L’inspecteur et chef de la division des communications du SPVM, André Durocher, a par ailleurs assuré que d’autres fusions de PDQ auront lieu, «peut-être cette année ou l’an prochain». Par exemple, ce pourrait être le cas dans l’Est de l’île.
Ces fusions, affirme le SPVM, ont lieu «dans un souci d’efficience».
«Je ne le crois pas. […] Ils ne sont pas plus efficaces.
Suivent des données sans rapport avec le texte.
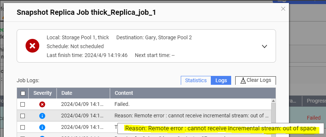Tick the select-all checkbox in the table header
This screenshot has height=137, width=326.
[x=23, y=93]
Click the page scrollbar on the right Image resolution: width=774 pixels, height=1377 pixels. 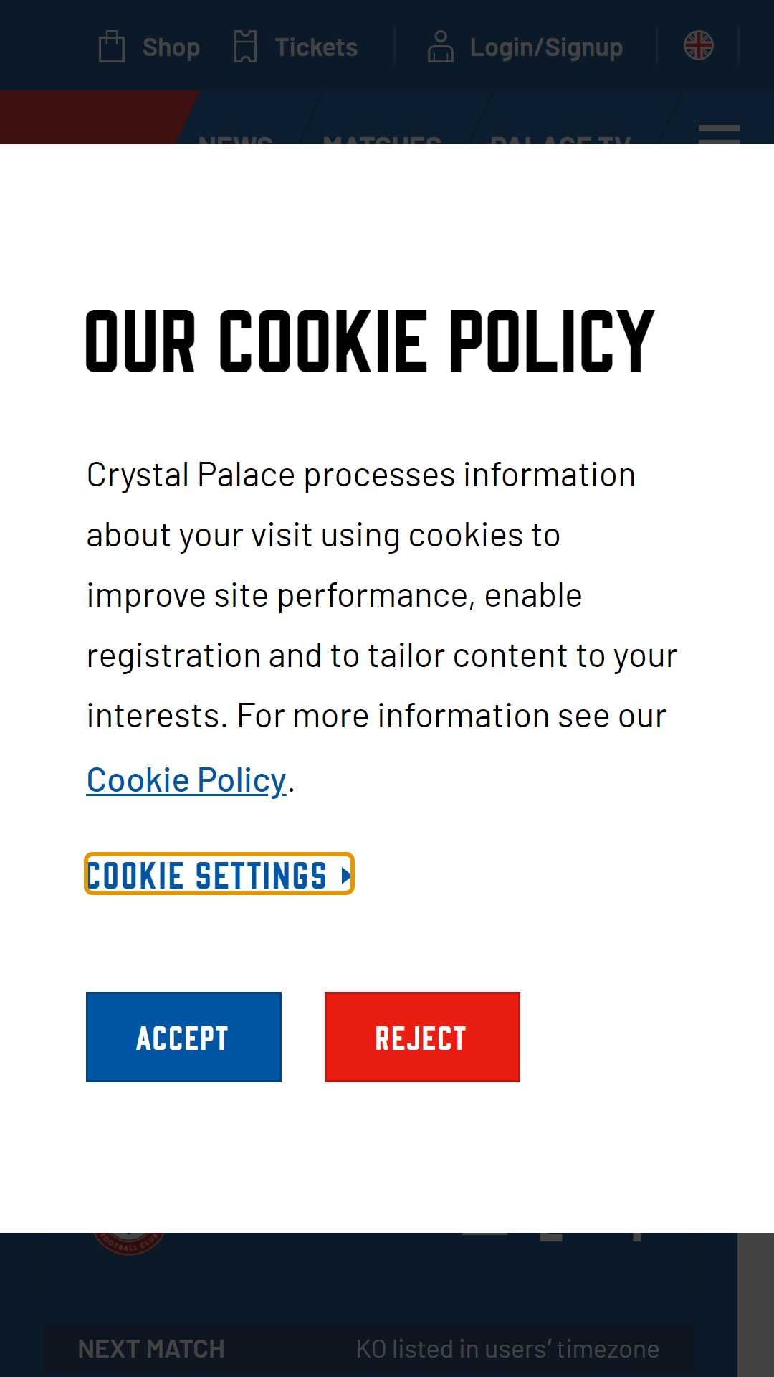pyautogui.click(x=755, y=1305)
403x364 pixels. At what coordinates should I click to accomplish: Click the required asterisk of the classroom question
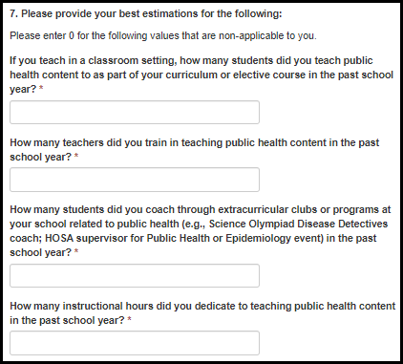pos(41,89)
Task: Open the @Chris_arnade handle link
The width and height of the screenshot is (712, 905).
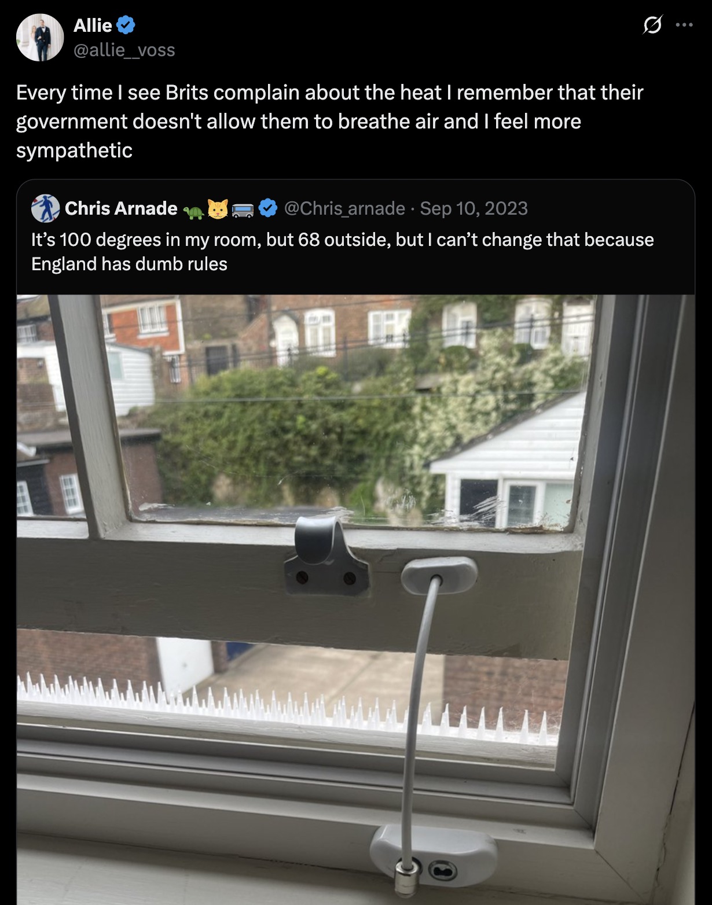Action: [344, 208]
C’est une question de rationaliser les coûts, c’est juste ça», a réagi l’ancien inspecteur au SPVM Guy Ryan, en entrevue avec Métro.
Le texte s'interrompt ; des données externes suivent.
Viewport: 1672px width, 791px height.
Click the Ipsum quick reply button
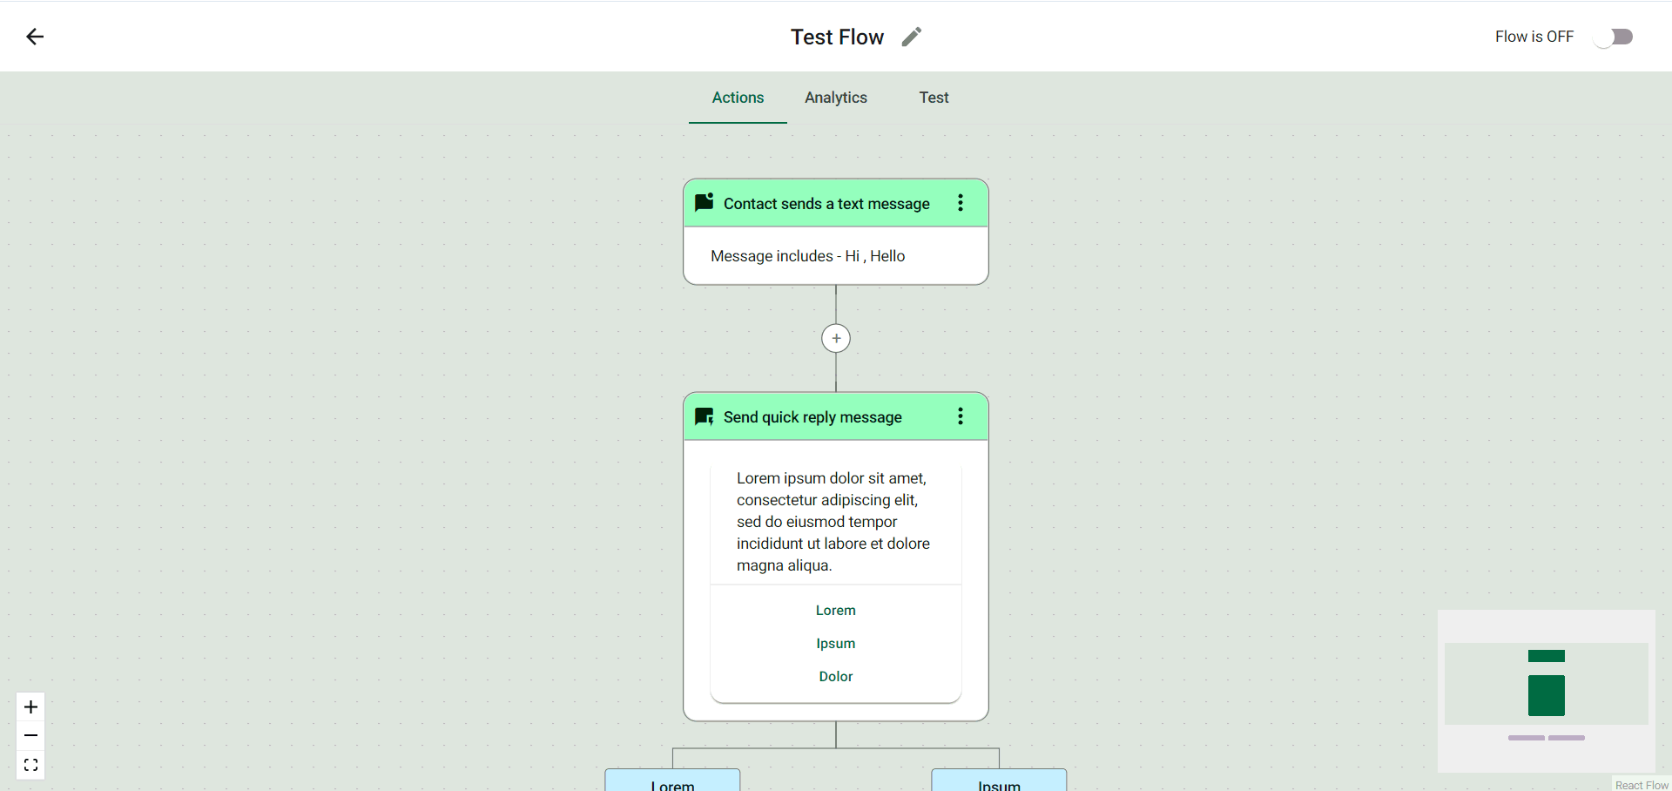click(835, 644)
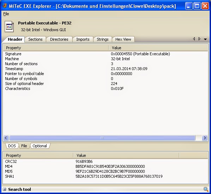Click the Value column header in hash list
The height and width of the screenshot is (194, 211).
126,155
Depuis la fin des années 1990, le nombre de PDQ est passé de 49 à 31, en excluant la fusion à venir dans Côte-Saint-Luc.
Police de proximité
M. Ryan, qui a oeuvré pendant près de 30 ans au sein du corps de police, a connu «les deux systèmes», soit la période avant la création de la «police de proximité» au SPVM et celle qui a suivi.
C’est une poursuite policière qui a été l’élément déclencheur de cette vaste réforme. Le chauffeur de taxi Richard Barnabé est décédé en 1996 après un long coma de 28 mois qui avait suivi une arrestation musclée en 1993. Plusieurs policiers avaient alors été suspendus.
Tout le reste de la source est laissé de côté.